Le geôlier lui avait donné à entendre qu’il était, ainsi que plusieurs autres détenus, logé à part de la masse des prisonniers, parce qu’on ne le supposait pas complètement dépravé ni tout à fait incorrigible, et que jamais il n’avait encore occupé d’appartements dans ce palais. Kit se sentit reconnaissant de cette mesure d’indulgence : il s’assit et se mit à lire très-attentivement le catéchisme, bien qu’il le sût par cœur depuis sa plus tendre enfance, jusqu’au moment où il entendit la clef tourner dans la serrure et vit le geôlier entrer de nouveau.

« Allons, dit celui-ci, suivez-moi.

— Où, monsieur ? » demanda Kit.

L’homme se borna à répondre brièvement : « Des visiteurs, » et prenant Kit par le bras juste comme le constable l’avait pris la veille, il le mena à travers des corridors tortueux et en ouvrant successivement plusieurs portes épaisses, jusqu’à un couloir où il le mit derrière un grillage ; après quoi, il tourna les talons.
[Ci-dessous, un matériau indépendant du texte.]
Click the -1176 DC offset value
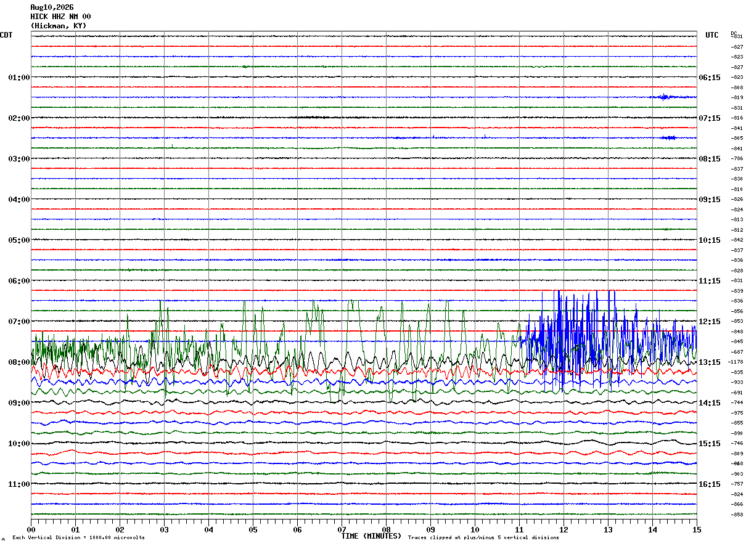This screenshot has width=746, height=546. pos(737,372)
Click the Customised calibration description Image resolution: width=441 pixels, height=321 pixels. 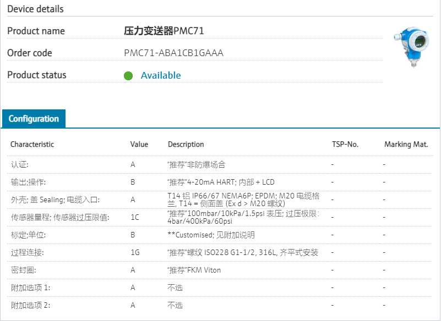point(211,235)
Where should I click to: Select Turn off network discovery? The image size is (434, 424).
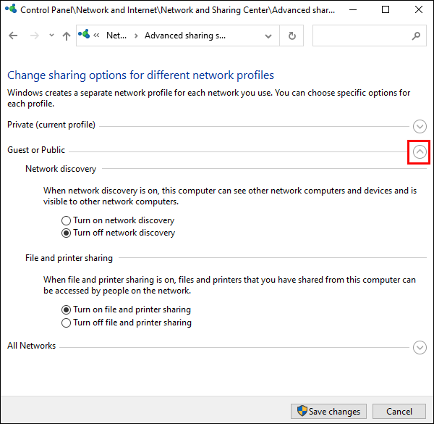tap(66, 233)
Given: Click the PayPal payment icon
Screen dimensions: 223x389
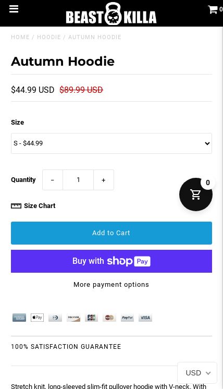Looking at the screenshot, I should [127, 318].
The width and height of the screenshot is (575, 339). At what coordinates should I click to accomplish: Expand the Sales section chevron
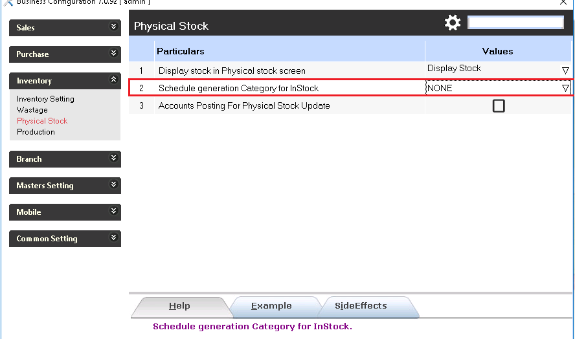pos(114,27)
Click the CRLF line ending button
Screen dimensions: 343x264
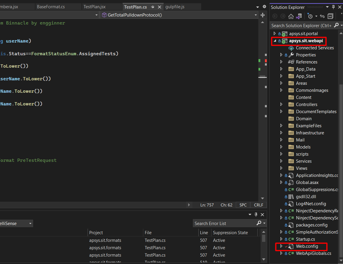click(x=259, y=205)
Au delà de cette grille, à une distance de quatre ou cinq pieds environ, il y en avait une autre, exactement semblable à la première. Dans l’intervalle laissé entre les deux grilles était assis un guichetier qui lisait un journal ; et au delà de l’autre grille, Kit aperçut, le cœur tout palpitant, sa mère avec le petit enfant dans les bras ; la mère de Barbe avec son inséparable parapluie, et le pauvre petit Jacob regardant de son mieux, comme pour voir un oiseau en cage ou plutôt une bête féroce dans sa loge, s’imaginant qu’il ne se trouvait là des hommes que par pur accident ; que pouvaient-ils avoir de commun avec des barreaux ?
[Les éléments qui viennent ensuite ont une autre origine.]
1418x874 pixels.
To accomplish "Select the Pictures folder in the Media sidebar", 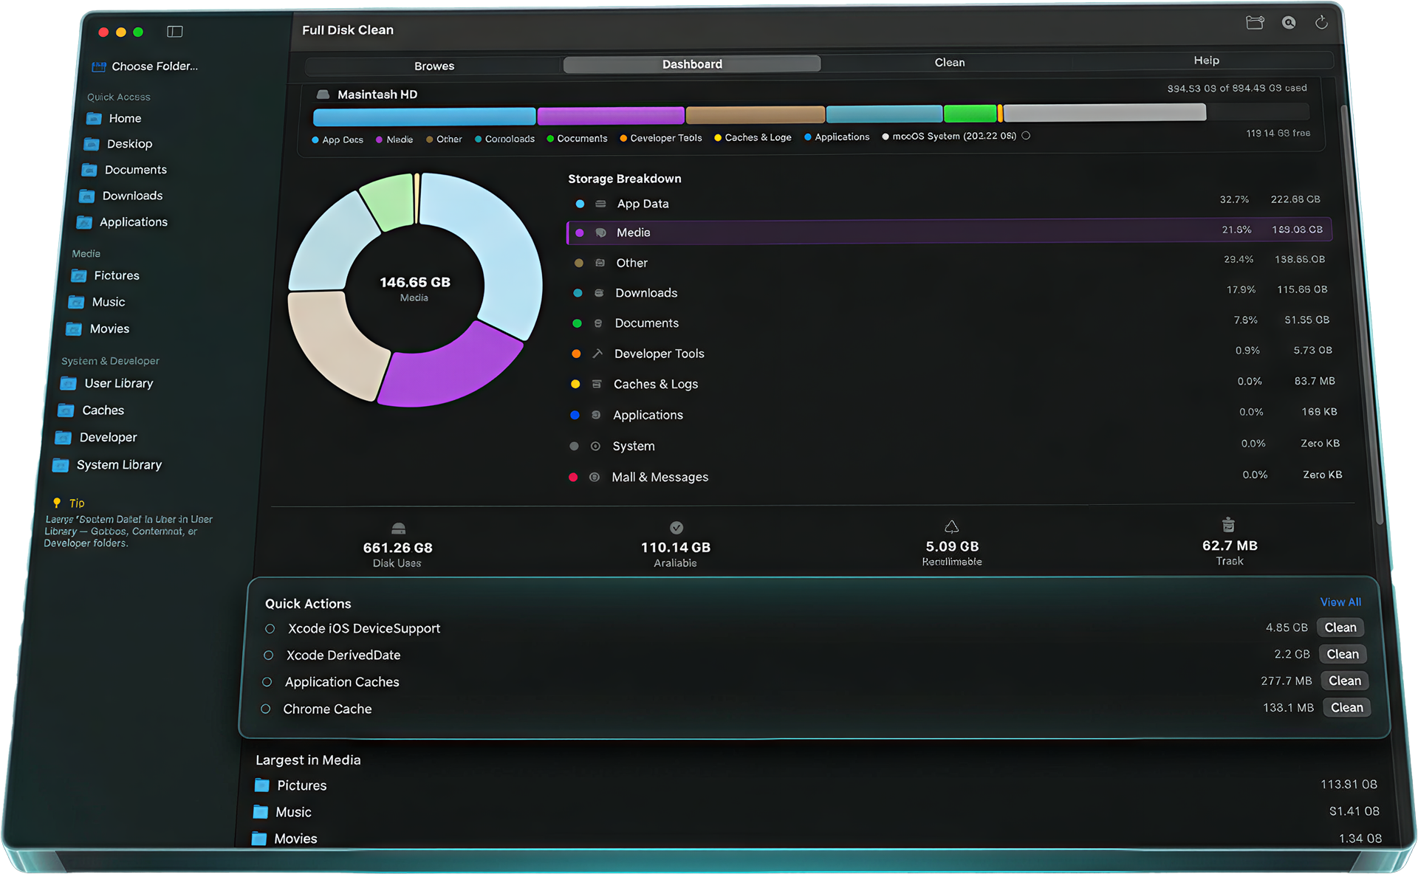I will (116, 275).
Mais voici que le petit Jacob vit son frère, et passa ses bras entre les grilles pour l’étreindre ; puis, comprenant qu’il ne pouvait arriver jusqu’à lui, il posa la tête, de désespoir, contre le bras qu’il venait d’appuyer le long d’un barreau, et commença à se lamenter : là-dessus, la mère de Kit et la mère de Barbe, qui s’étaient contenues jusque-là, se mirent à leur tour à pleurer, à sangloter. Le pauvre Kit ne put s’empêcher de joindre ses larmes à leurs larmes ; aucun d’eux n’était en état de prononcer un seul mot.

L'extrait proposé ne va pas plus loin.